Any help and suggestions would be greatly appreciated, it's so frustrating as i can't imagine where the air (and fuel) is coming from to enable the engine to rev so hard at idle, maybe it is just slide wear, i'm happy to buy new ones but would rather know it's the problem first
regards with thanks
al
 
A good guide line when setting the slide to run is to use a 3/16 drill bit shoulder as a feeler gauge to set the idle adjustment screw. I use a pair of drill rods as tools to set the syncro of the pair at the same time. This will get you very close to the right idle speed. Once the drill stock is trapped under each slide (they only need to go in till they just touch the spray tube) and the slide is set so the rod will just slip fit in each carb just touch the throttle as light as you can watching the rods at eye level. Now you can set the cable slack on one or the other carbs to get them moving perfectly together. Once it's running you will need to set the idle just a bit higher keeping a good track on each adjustment so that it can be done to each carb just the same. I do this every time I set up Amals and have done hundreds of them. Be very fussy to keep the best accuracy with these adjustments and if you never checked the float height to see that they are correct and exactly the same you are wasting your time. If you have not set the timing with a strobe you are wasting your time.
 
I have exactly the same problem, go out for a run, try to lower it & it speeds up again.

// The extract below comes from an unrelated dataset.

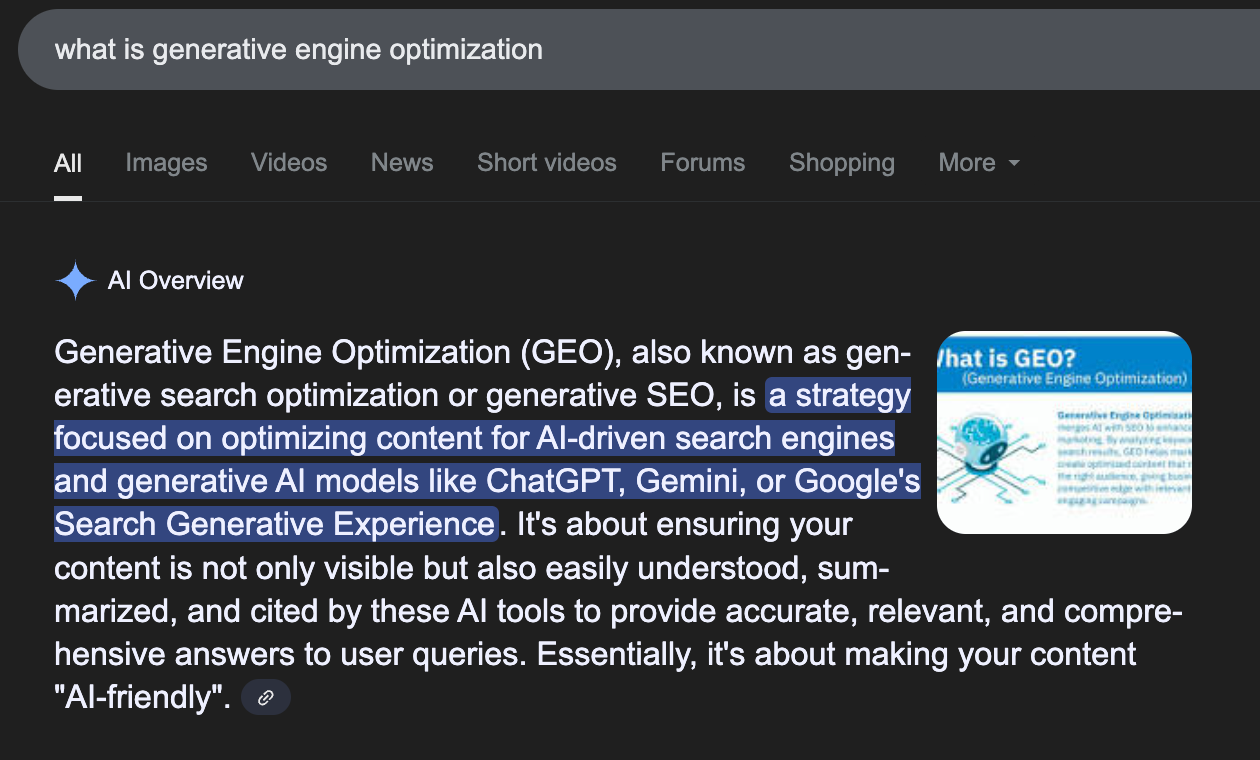Click the copy-link icon after "AI-friendly"
Image resolution: width=1260 pixels, height=760 pixels.
point(265,697)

Contacted Mick Hemmings (via Angela) & the answer was "set it by the book". Mine is set with a colourtume, so I assume it is alright. In a few months I shall set it by the book & try it, as some work is about to be done on it.
Funny really, I only started riding with a tickover a year or two back, as I always cut the tickover off & just held the throttle when stationary. Only started using it because of the increase in traffic & hand signals. Considering putting winkers on & cutting the tickover again.

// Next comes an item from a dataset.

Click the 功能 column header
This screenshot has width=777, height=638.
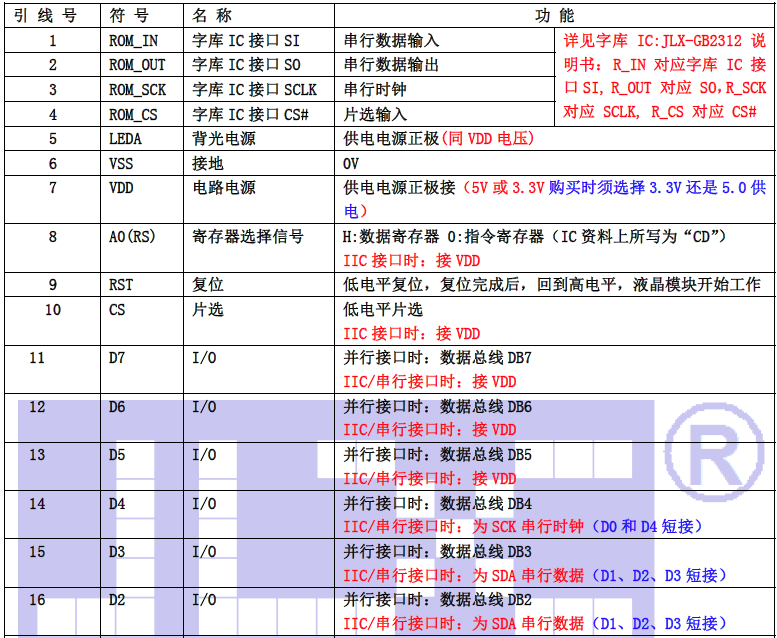coord(556,16)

I can guess what somebody is going to say, don't do it.
 
The level of the fuel in the bowls must match and be correct this setting effects all the other adjustments and must be done as a matter of course as a base line first before you play at anything else.
 
You said you have needle set at highest groove (leanest)
Leaning tends to raise rpm before falling off when taken too far.
Do the plug colors indicate running hot?
If so I'd try a lower notch to richen the mix that may drop rpm a bit.

Bo
 
Flo said:
No, I've got a Boyer.

I had a lot of difficulty getting a smooth idle with my amals and boyer ignition. It all became a lot easier when I put a new, larger battery on and it now idles quite well. It might be worthwile to check the state of your battery and ignition box. That might be the main problem.
 
Have you also poked the idle pilot jet clean? And those 2 tiny holes in the carb floor?
 
Can you tell if this high RPM running is actually occurring more on one side's carb & cylinder than it is on the other?